#### EXCERPT TO READ

View of the operative field after resection of the left gland lobe.

The resection range was based on the character of the lesion being the same as for the open operation. With regard to unilateral nodules, whether single or multiple, a unilateral lobectomy resection plus isthmectomy was performed (16 cases), whereas the Hartley Dunhill operation was performed in those with bilateral nodules (98 cases). A prophylactic/elective central compartment dissection was performed under endoscopy in the remaining 6 patients who had proven papillary carcinoma (cN0) by frozen sectioning.

Results

All 120 cases underwent ET successfully without conversion. The mean operative time was 72 minutes, and the mean blood loss was approximately 20 mL. Of these 120 cases, 114 (95%) were diagnosed as nodular goiters, 7 of whom had Hashimoto's thyroiditis. Six had papillary carcinomas, and 1 had central compartment lymph node metastasis.

One hundred twenty-eight RLNs were exposed (8 patients underwent bilateral explorations). The rate of complications was similar to that reported in open surgical methods. ⁴ Transient RLN palsy occurred in 1 of the 128 patients (0.8%). Postoperative hypocalcemia (serum level <2 mmol/L) occurred in 23 of the 120 cases (19.2%). Serum PTH level decreased significantly compared with the preoperative level in 33 of the 120 patients (27.5%); only 2 patients had serum PTH levels below the low normal range (15 pg/mL) (data not shown). Twelve patients complained of numbness of the fingers or toes. An intravenous bolus of calcium gluconate (2 g of calcium) was given to those patients for 2 days followed by oral calcium lactate for 1–2 weeks. No permanent RLN palsy, hypocalcemia, or hypoparathyroidism was noted during a minimum of 3 months of follow-up. There was 1 case of chylous leakage encountered in the cancer group, which spontaneously resolved within 2 weeks. The drainage tubes was removed after 24–48 hours except for the patient with chylous leakage. The mean postoperative hospital stay was 2.3 days. Four patients had red swelling in the skin flap in the frontal area of the chest 1 week after discharge from hospital. These symptoms disappeared following the application of antibiotic for 2 days. Twenty-four patients complained of cutaneous hyperalgesia in the anterior region of the neck, which normalized after 1–2 months.

########

▶ WHAT YOU WILL DO
1. In the thyroid surgery excerpt, what was the mean postoperative hospital stay?
2. Reproduce the thyroid surgery excerpt word for word from "The resection range" to "lymph node metastasis.".
3. Write the next part of the thyroid surgery excerpt, starting after its final sentence.

#### DATA

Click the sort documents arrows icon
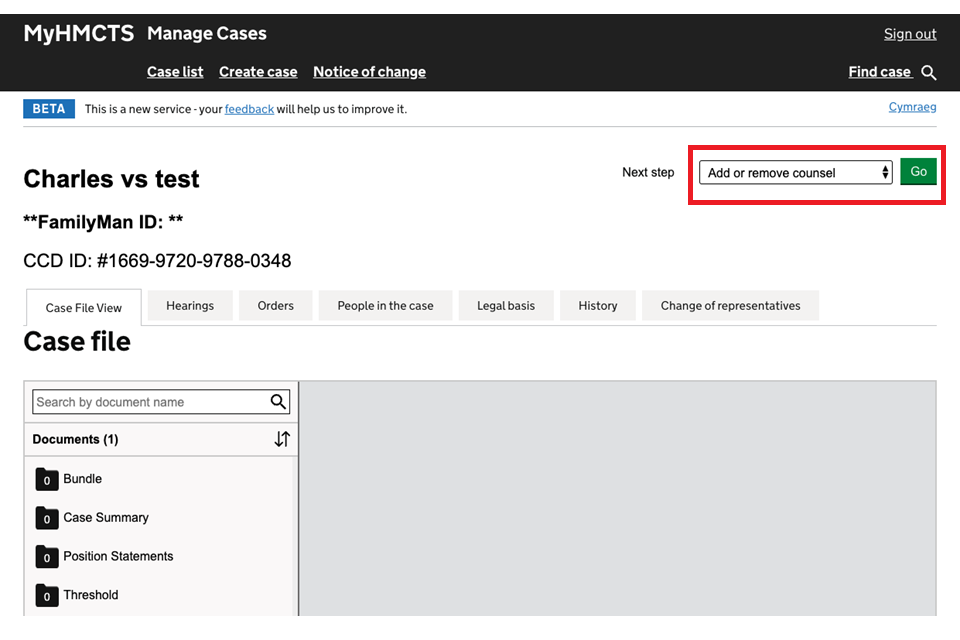The height and width of the screenshot is (640, 960). point(282,439)

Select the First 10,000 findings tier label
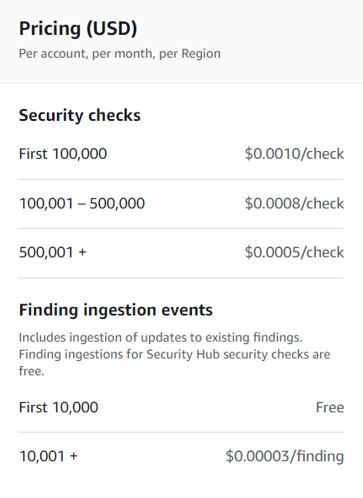[x=59, y=407]
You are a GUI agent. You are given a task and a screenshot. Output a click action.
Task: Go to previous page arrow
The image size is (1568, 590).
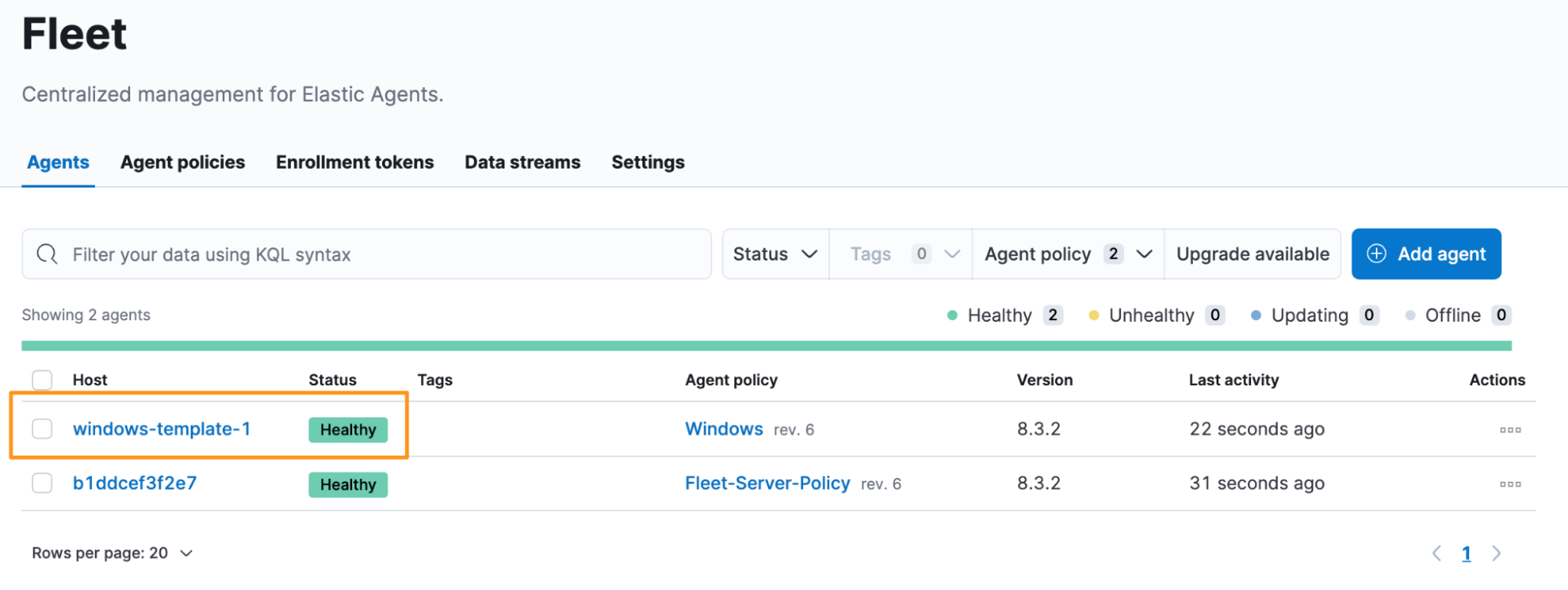click(1436, 553)
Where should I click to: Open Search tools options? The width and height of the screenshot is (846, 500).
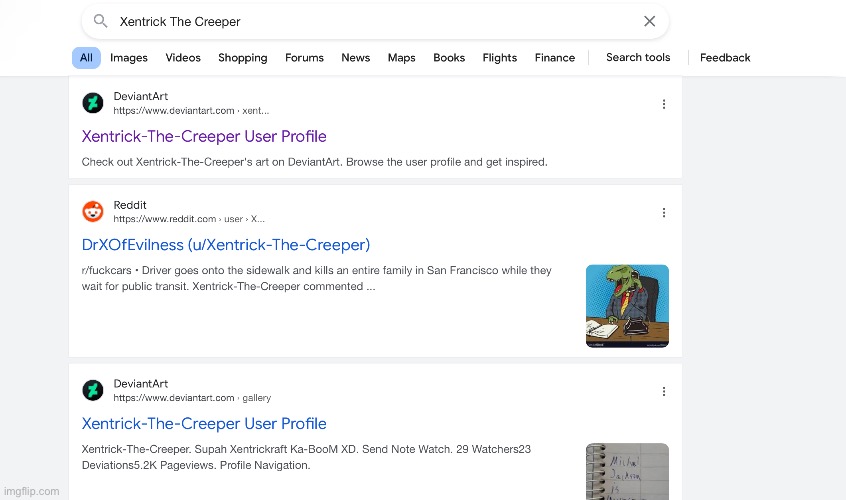[638, 58]
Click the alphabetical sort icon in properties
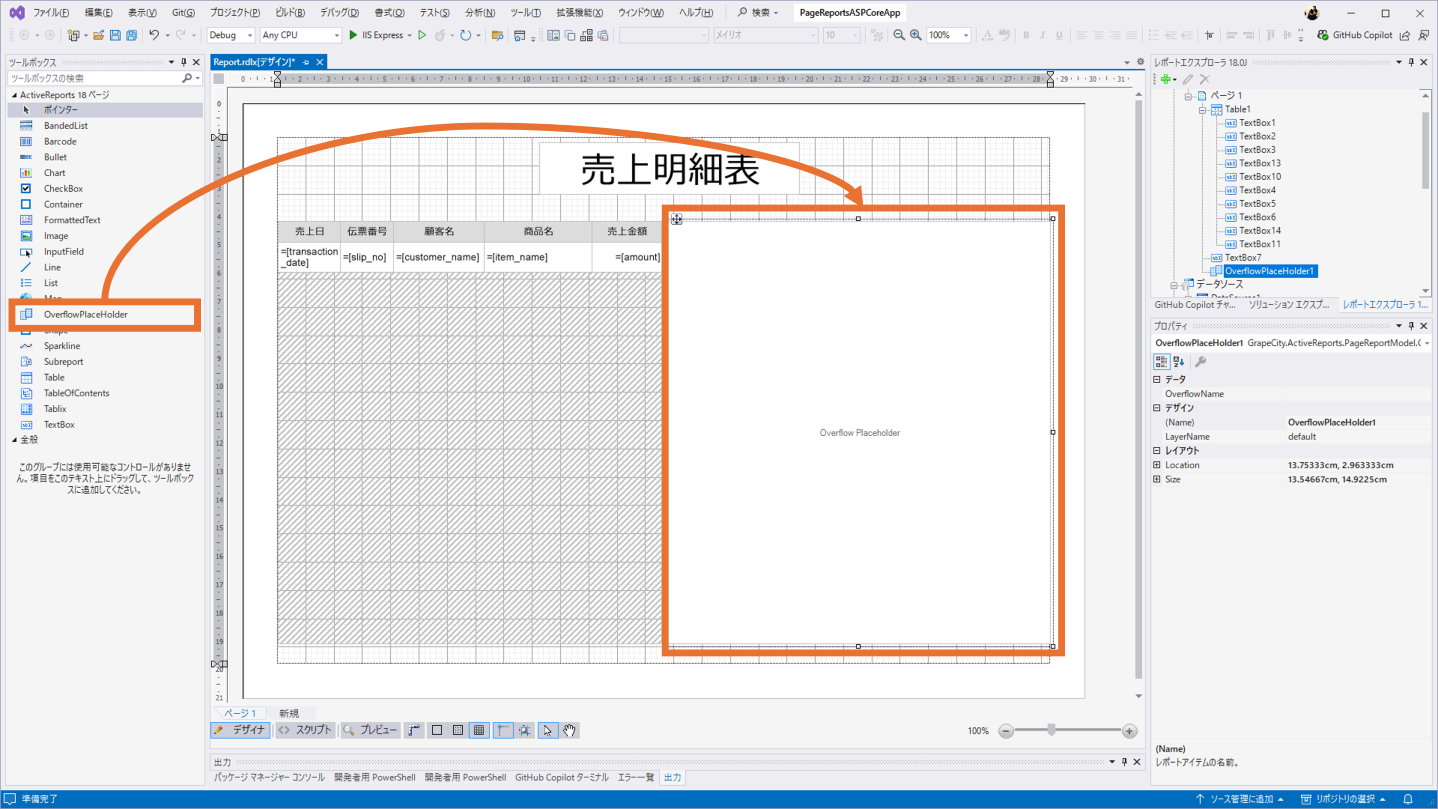 tap(1180, 362)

########

▶ RESPONSES BY TASK
1. 2.3 days

2.
The resection range was based on the character of the lesion being the same as for the open operation. With regard to unilateral nodules, whether single or multiple, a unilateral lobectomy resection plus isthmectomy was performed (16 cases), whereas the Hartley Dunhill operation was performed in those with bilateral nodules (98 cases). A prophylactic/elective central compartment dissection was performed under endoscopy in the remaining 6 patients who had proven papillary carcinoma (cN0) by frozen sectioning.

Results

All 120 cases underwent ET successfully without conversion. The mean operative time was 72 minutes, and the mean blood loss was approximately 20 mL. Of these 120 cases, 114 (95%) were diagnosed as nodular goiters, 7 of whom had Hashimoto's thyroiditis. Six had papillary carcinomas, and 1 had central compartment lymph node metastasis.

3.
Discussion

ET provides a satisfactory cosmetic solution in patients with thyroid nodules who have concerns about visible scarring in the front of the neck. ⁵ A scar is unacceptable after surgery, let alone a change in voice. Thus, RLN palsy in patients almost always results in medicolegal litigation.^3,4,6,7 To prevent RLN injury, routine identification of the RLN is now included in the treatment recommendations and is regarded as the standard of care in patients undergoing open thyroid surgery. Because of the different visual angle and manipulation methods used in ET, detection and exposure of the RLN are technically different from those in open thyroidectomy. Herein, we describe an easy and practical way to achieve this critical step via an anterior chest approach. Using this method, 128 RLNs were exposed during ET without complications, such as permanent nerve palsy and hypoparathyroidism.

During this procedure several key points are emphasized:

1. Mobilization of the thyroid gland was initiated from the isthmus, which is the safest portion of the gland. The isthmic portion and the pyramidal lobe should be mobilized together, whereas the ipsilateral side is separated from the lateral side as far as possible (Fig. 3). Sufficient mobilization of the isthmic portion was beneficial for tipping the lobe, while mobilizing the lateral portion to expose the RLN and enhancing the visual angle when identifying the RLN.

In conclusion, our experience showed that under the premise of sufficient mobilization of the gland, synchronized exposure of the RLN is quite safe during ET.